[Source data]

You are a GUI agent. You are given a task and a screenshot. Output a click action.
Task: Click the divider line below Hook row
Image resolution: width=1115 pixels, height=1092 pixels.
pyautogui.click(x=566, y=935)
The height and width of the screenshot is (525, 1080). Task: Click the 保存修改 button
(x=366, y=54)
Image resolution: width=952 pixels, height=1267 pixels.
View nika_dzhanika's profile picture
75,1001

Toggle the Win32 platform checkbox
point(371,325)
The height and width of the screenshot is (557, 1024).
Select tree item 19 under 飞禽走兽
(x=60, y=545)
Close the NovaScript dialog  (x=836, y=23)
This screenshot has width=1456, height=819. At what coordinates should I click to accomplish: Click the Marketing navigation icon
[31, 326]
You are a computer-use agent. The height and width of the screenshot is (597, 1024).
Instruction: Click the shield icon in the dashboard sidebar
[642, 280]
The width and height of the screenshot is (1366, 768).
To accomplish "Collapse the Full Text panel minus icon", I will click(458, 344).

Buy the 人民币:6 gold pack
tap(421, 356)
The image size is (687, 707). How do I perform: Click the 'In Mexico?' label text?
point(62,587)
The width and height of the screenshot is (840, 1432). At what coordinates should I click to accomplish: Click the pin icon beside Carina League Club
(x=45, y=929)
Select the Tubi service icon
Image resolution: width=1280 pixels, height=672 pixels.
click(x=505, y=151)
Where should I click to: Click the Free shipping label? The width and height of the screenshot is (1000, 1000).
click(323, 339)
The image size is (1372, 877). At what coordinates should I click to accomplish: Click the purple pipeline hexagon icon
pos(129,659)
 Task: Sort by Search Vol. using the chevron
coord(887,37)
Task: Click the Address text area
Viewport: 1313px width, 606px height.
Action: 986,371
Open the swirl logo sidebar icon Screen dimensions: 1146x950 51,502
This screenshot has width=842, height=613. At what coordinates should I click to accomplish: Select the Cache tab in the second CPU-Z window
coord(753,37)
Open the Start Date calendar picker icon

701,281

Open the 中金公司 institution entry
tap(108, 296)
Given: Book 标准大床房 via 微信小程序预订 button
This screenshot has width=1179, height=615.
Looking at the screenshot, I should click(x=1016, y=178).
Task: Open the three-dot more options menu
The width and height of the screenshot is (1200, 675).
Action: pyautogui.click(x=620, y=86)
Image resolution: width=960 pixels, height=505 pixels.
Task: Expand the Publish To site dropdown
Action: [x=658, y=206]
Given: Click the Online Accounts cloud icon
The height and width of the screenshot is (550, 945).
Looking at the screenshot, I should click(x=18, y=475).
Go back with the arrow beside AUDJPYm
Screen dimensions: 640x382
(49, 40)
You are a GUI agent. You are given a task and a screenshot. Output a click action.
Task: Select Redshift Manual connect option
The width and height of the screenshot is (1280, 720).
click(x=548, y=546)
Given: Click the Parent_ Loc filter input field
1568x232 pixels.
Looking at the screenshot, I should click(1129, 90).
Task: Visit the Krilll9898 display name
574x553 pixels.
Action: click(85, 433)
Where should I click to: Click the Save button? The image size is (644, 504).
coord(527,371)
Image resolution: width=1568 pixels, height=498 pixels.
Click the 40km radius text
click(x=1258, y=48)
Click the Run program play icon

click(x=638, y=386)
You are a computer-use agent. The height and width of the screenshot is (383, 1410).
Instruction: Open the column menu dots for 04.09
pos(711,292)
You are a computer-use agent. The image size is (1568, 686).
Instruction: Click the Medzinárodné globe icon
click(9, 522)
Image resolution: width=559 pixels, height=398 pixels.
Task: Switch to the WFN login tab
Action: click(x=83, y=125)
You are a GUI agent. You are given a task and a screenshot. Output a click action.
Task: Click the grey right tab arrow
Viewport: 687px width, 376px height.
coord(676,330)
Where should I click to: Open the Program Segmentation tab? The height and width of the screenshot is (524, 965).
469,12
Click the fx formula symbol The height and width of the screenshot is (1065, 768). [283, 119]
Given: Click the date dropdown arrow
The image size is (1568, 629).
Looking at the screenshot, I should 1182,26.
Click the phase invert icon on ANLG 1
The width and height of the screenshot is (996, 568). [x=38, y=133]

To do - Give back exactly the lines above, from the line containing "The height and width of the screenshot is (525, 1080)." through the line containing "Task: Open the three-dot more options menu", with both end lines and nothing more.

Response -
The height and width of the screenshot is (525, 1080). Task: Click the 保存修改 button
(x=366, y=54)
Image resolution: width=952 pixels, height=1267 pixels.
View nika_dzhanika's profile picture
75,1001

Toggle the Win32 platform checkbox
point(371,325)
The height and width of the screenshot is (557, 1024).
Select tree item 19 under 飞禽走兽
(x=60, y=545)
Close the NovaScript dialog  (x=836, y=23)
This screenshot has width=1456, height=819. At what coordinates should I click to accomplish: Click the Marketing navigation icon
[31, 326]
You are a computer-use agent. The height and width of the screenshot is (597, 1024).
Instruction: Click the shield icon in the dashboard sidebar
[642, 280]
The width and height of the screenshot is (1366, 768).
To accomplish "Collapse the Full Text panel minus icon", I will click(458, 344).

Buy the 人民币:6 gold pack
tap(421, 356)
The image size is (687, 707). How do I perform: Click the 'In Mexico?' label text?
point(62,587)
The width and height of the screenshot is (840, 1432). At what coordinates should I click to accomplish: Click the pin icon beside Carina League Club
(x=45, y=929)
Select the Tubi service icon
Image resolution: width=1280 pixels, height=672 pixels.
click(x=505, y=151)
Where should I click to: Click the Free shipping label? The width and height of the screenshot is (1000, 1000).
click(323, 339)
The image size is (1372, 877). At what coordinates should I click to accomplish: Click the purple pipeline hexagon icon
pos(129,659)
 Task: Sort by Search Vol. using the chevron
coord(887,37)
Task: Click the Address text area
Viewport: 1313px width, 606px height.
Action: 986,371
Open the swirl logo sidebar icon Screen dimensions: 1146x950 51,502
This screenshot has width=842, height=613. At what coordinates should I click to accomplish: Select the Cache tab in the second CPU-Z window
coord(753,37)
Open the Start Date calendar picker icon

701,281

Open the 中金公司 institution entry
tap(108, 296)
Given: Book 标准大床房 via 微信小程序预订 button
This screenshot has width=1179, height=615.
Looking at the screenshot, I should click(x=1016, y=178).
Task: Open the three-dot more options menu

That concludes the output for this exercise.